Most of us have some sort of implicit, operational philosophy that underpins how we approach and do the various roles and tasks of being an academic.

• What, for example, do you think ‘makes a good academic?’

• What roles do your previous experiences of teaching, learning, research, and service play in your answer to this?

• What role do your assumptions about what ‘makes a good academic’ play in how you now perform as a teaching, researcher, administrator?

Tip 2:

The following links to on-line examples of teaching philosophies may be useful as tools to get you started on writing the introduction to your portfolio. However,

remember that the NLTP programme asks you to reflect on your academic practice per se, not teaching in isolation.

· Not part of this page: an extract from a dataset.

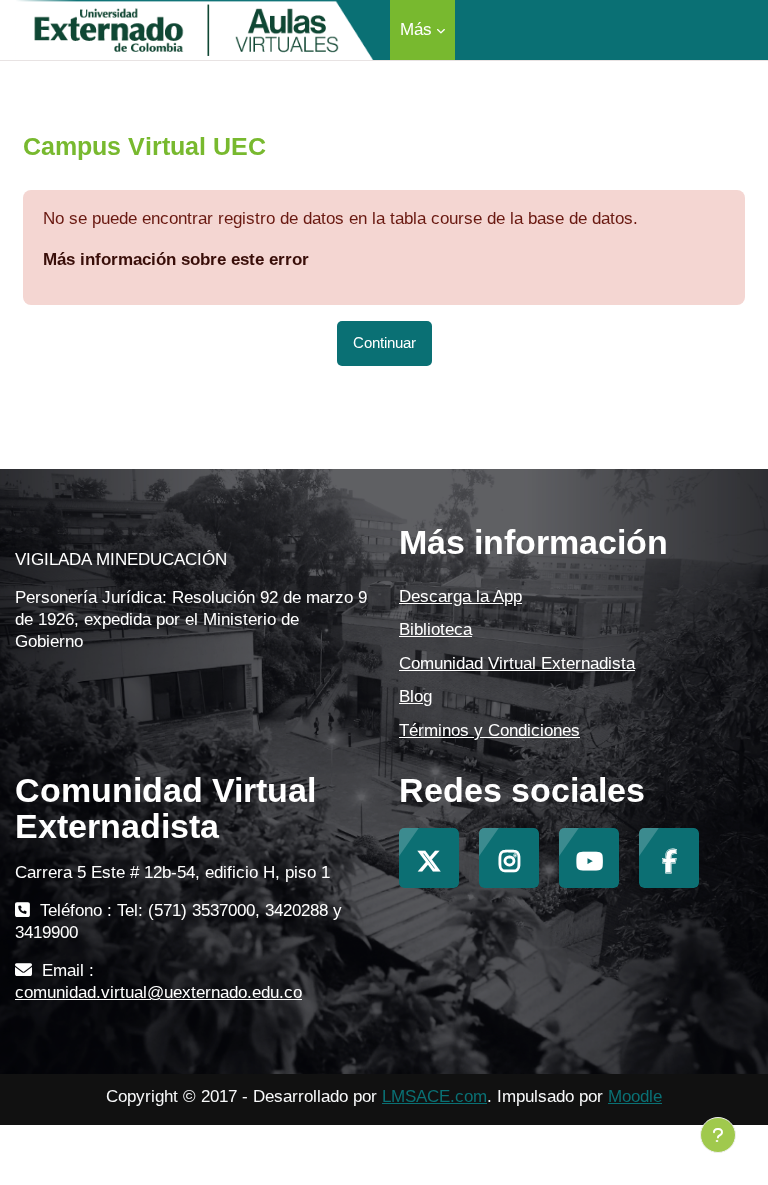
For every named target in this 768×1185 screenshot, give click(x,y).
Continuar (384, 343)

From: Developing a Philosophy Statement and Teaching Dossier

Jeanette McDonald, Wilfrid Laurier University, Waterloo, Ontario

Canada (Originally prepared for Teaching Support Services, University of Guelph, Guelph, Ontario.)

Online Examples of Teaching Dossiers and Philosophy Statements

Jeffrey Allen Phillips, Department of Physics and Astronomy, University of California



Carolyn Austin, Department of English and Comparative Literature, University of California



Kye, S. Hedlund, Computing Science, University of North Carolina



Yvonne Unrau, Department of Social Work, Illinois State University



Don G. Wardell, Department of Management, University of Utah



Bruce Wagner, Department of Mathematics, Iowa State University



Tip 3:

In your academic practice statement you can offer an introduction to your approach to teaching (a philosophical statement) that outlines:

• what your aims are for the folk you are teaching,

• why these aims are important to you – and,

• what they illustrate about your beliefs of 'good teaching' (ie are you tutor centred or participant centred - do you want to transmit info or get the listeners to generate it for themselves through inquiry and discussion?)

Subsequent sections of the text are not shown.